• [Short task 1]
Return the part of the entries that opens with the line containing "The width and height of the screenshot is (603, 897)." and closes with the line containing "coord(595,376)", reproducing each line without changes.

The $/ contains the current input line separator. Newline character is the default. 

$/ = "->"; #Set the input line separator to ->. It will keep reading a line until it hits ->

The $\ variable

The $\ contains the current output line separator. It is set to a null character by default.
Which means no output. This is automatically printed after every call to print.

$\ = "->";
print ("Current output line separator is: $\"); #you be shown -> after every print statement

The $, variable

The $, contains the character or sequence of characters that are printed between elements when print is called.
Defaults to a null character.

$, = "->";
$x = "foo";
$y = "bar";
print ($x, $y); #prints: foo->bar

The $" variable

The $" contains the array element separator. Defaults to a single blank space.

@array = ("x", "y", "z");
print ("@array\n"); # Prints: x y z
$" = ",";
@array = ("x", "y", "z");
print ("@array\n"); # Prints: x,y,z

The $# variable

The $# variable holds the number output format. Defaults to 20-digit floating point number in compact format.

$x = 21.9876543219876543219876;
$# = "%.5g";
print "$x\n"; # Prints: 21.988

The $? variable

The $? variable checks return value from last last pipe close, backtick command or system operator.
Exit value of 0 means everything looks like it went ok. To retrieve the actual exit value, use the >> operator
to shift the eight bits to the right: $returncode = $? >> 8;.

$command = `hostname`;
if ($? != 0) {
  die ("\nProgram did not exit correctly. Try a test manualy.\n");
}

The $! variable

The $! system error messge variable. When the system library function generates an error, the error code
it generates (by the function) gets assigned to this variable.

open (FILE1, "nonexistantfile") or die ("\nProgram died trying to open file with error: $!\n");

The $. variable

The $. variable contains the line number of the last line read from an input file.

open (FILE1, "filename") || die ("Can't open file1\n");
$input = <FILE1>;
print ("line number is $.\n");
close(FILE1);

The $$ variable

The $$ variable contains the process id of your script your running.

print ("The process id of this script is: $$\n");

The $ARVG variable

When the <> operator reads from a file for the first time, it assigns the name of the file to the $ARGV system variable.
The Perl interpreter reads input from each file named on the command line. Code below needs to be executed from the
command line like: ./program file1 . So the name of the filename you list is read into the $ARGV var. 

while (<>) {
  print ("Filename being read currently is: $ARGV \n");
  exit();
}
close(FILE1);

The $^T variable

The $^T variable contains the time at which your program began running.

• [Records supplied]
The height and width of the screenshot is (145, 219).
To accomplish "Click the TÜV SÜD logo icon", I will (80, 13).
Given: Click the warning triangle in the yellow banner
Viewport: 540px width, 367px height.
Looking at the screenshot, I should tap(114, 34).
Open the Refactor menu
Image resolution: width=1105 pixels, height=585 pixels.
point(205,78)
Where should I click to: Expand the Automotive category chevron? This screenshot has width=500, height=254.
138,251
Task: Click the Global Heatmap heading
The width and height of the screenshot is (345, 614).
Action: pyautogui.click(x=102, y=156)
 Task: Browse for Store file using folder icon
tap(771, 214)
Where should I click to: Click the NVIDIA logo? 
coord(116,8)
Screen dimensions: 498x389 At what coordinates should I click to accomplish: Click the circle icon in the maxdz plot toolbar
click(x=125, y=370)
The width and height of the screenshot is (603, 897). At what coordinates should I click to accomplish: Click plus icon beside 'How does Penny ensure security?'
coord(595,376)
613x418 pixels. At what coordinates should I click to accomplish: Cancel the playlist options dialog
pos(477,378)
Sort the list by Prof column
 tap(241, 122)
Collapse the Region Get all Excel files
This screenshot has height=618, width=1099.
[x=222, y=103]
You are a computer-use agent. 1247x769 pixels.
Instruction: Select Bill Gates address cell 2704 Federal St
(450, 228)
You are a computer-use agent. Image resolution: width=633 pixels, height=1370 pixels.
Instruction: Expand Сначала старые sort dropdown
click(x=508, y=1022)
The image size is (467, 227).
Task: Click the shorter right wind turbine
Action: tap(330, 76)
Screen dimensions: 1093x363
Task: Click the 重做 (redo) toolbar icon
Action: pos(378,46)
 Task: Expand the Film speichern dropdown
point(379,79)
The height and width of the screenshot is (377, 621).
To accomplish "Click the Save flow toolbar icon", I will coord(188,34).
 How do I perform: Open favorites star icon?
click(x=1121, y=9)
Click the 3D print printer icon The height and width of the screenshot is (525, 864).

• [Short task 2]
In the section on Perl special variables, what is the default value of the $" variable?

• [Task solution 1]
The width and height of the screenshot is (603, 897). At what coordinates should I click to accomplish: Click plus icon beside 'How does Penny ensure security?'
coord(595,376)

• [Task solution 2]
A single blank space.